Posted on 11/15/2022 6:00:56 AM PST by AbolishCSEU
Almost a week after the midterm elections, San Francisco's Proposition M, a vacancy tax on landlords, is projected to pass. The San Francisco Chronicle called the race Monday afternoon. (SFGATE and the San Francisco Chronicle are owned by Hearst but operate independently of one another.)
The ballot measure is a warning shot at landlords who are sitting on multiple vacant units, but it includes some notable carve-outs that critics say will blunt its impact. Starting on Jan. 1, 2024, property owners with at least three units that have been vacant for more than 182 days (six months) will be taxed between $2,500 and $5,000 per empty unit. In ensuing years, that penalty will increase to as much as $20,000 per empty unit. The penalty money collected will go to a housing activation fund, which will subsidize affordable housing, including for individuals over the age of 60 in the city.

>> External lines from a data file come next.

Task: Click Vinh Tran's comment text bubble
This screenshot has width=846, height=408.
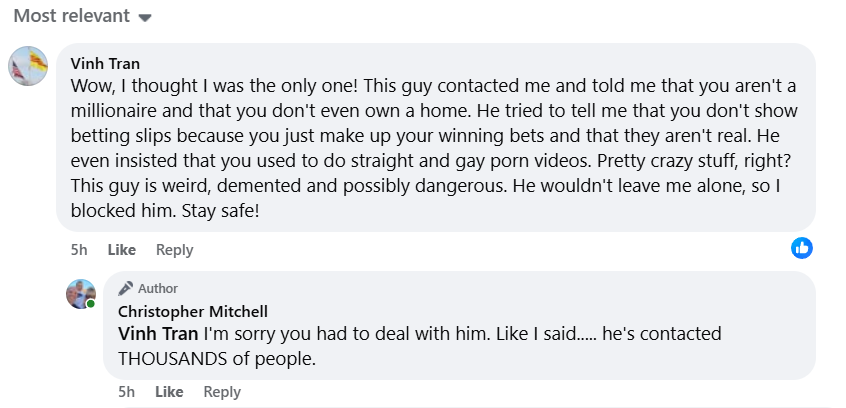Action: [436, 138]
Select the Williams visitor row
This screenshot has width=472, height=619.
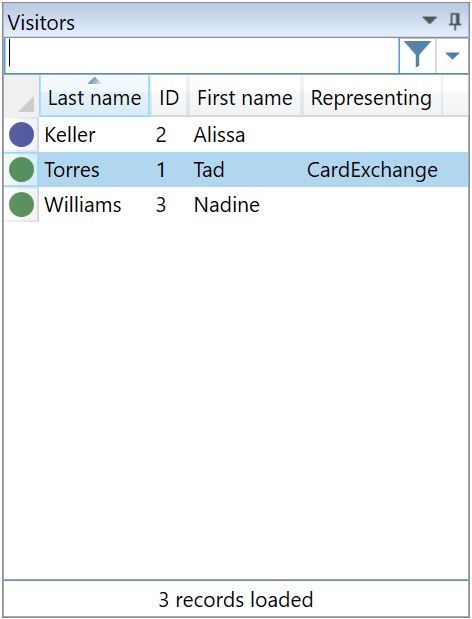(236, 204)
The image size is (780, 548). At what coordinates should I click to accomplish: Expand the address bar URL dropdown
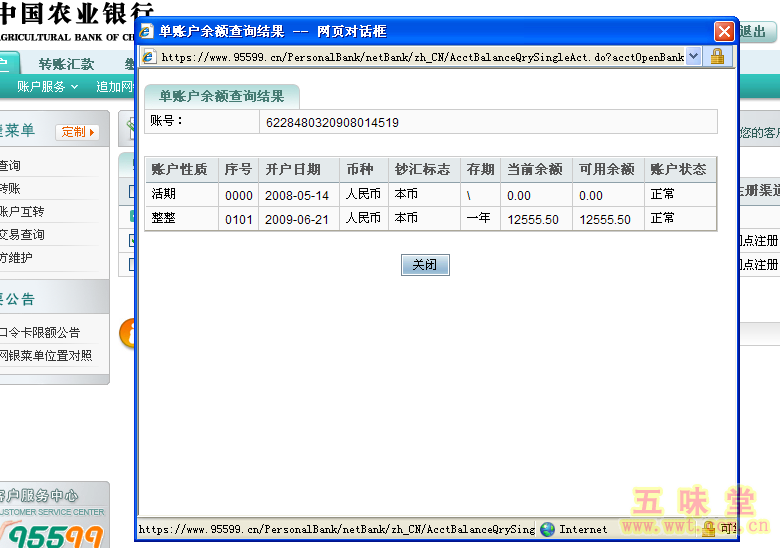click(694, 57)
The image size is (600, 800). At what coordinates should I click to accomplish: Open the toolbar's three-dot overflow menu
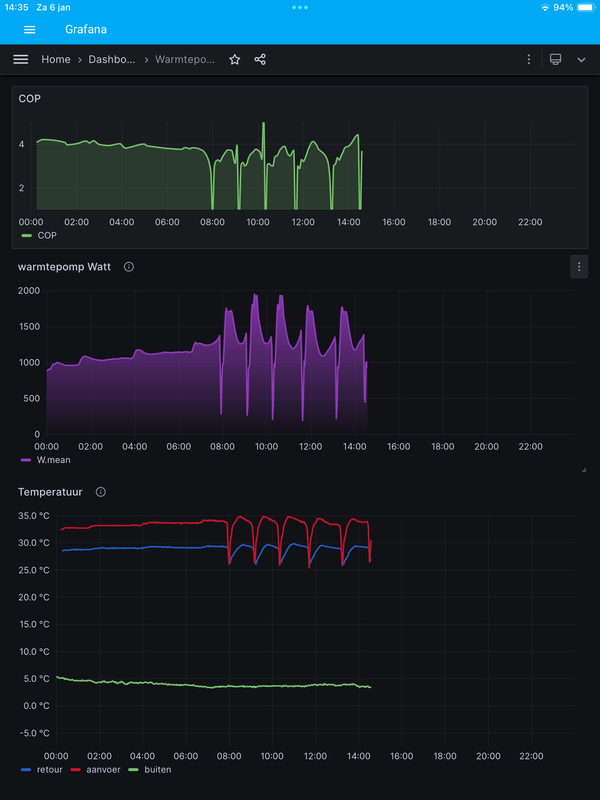coord(529,60)
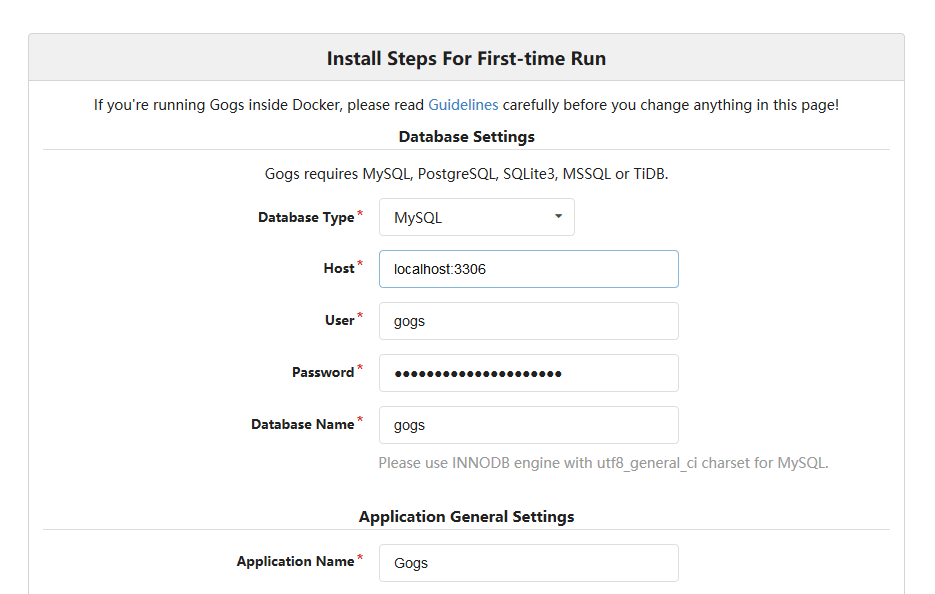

Single-family homes are exempt from the vacancy tax, as are landlords with only two empty units. Out of roughly 40,000 empty units in the city, the San Francisco Controller's Office estimates that 4,000 units are likely to qualify for the vacancy tax. One of the leading proponents of Prop. M, District 5 Supervisor Dean Preston, lauded its passage.
(Excerpt) Read more at sfgate.com ...
Property owners will just form a "trade" of sorts with leases filled out with each other for a nominal annual fee. I live in upstate NY and it EASILY takes me 2 months to find a tenant who isn't a complete bum/criminal.
This is a ticking time bomb that will destroy the housing market..................
I suspect a lot of these units are upper end rentals where just lowing the monthly rents threatens breaking even with current inflation rates. As well as the target market being fairly tight to start with.
Property owners do not own their property, it seems.
Next step will be to force landlords to rent to any derelict that the state wants housed. The rent will be what the state mandates. Good luck collecting.
Vacancy tax…..
So the landlines can write off no rent as a business loss and then the tax on tip of that.
He/she won’t be paying any taxes. Everything will be written off.
I think they’ve done that in several areas...Portlandia and LA come to mind. Also some places in NY.
They’ll configure the local tax return not to be able to use the “vacancy tax” as a write off.
This is a joke…. A place with some of the most insane rents in the country just made sure rents will go up even more next year…. Idiots.
Everything will be written off
And the owners equity will still be going up $10,000 a month.
Fine. Pull out every cent of equity and then turn every unit into Section 8. Live off the very same government parasites and, in turn, destroy every neighborhood.
Miss IT hipster voted for it. Fine. Welcome your new Section 8 neighbors from some 3rd world country. And they can’t complain about them because they’d be immigrant-phobic
Sword cuts both ways.
Los Angeles is considering doing just that, except with hotels.
I notice that they carved out Single Family Dwellings
You have to have serious money to afford to live in a single family unit in The City By the Gay.
They know Progressive voters won’t tolerate the dirty people living next door to them.
>>Property owners will just form a “trade” of sorts with leases filled out with each other for a nominal annual fee.
Exactly, a one-day lease with a trusted legal entity on a vacant property every 5 months easily gets around this law.
Exactly.
If they do that, then imagine a trusted individual that moves from apartment to apartment, renting them for a couple of weeks or one month, leaving it clean after the rental. Over a year the individual can cause one or two dozen apartments to be rented and therefore be exempt from such a tax. In exchange, the rent could be reduced.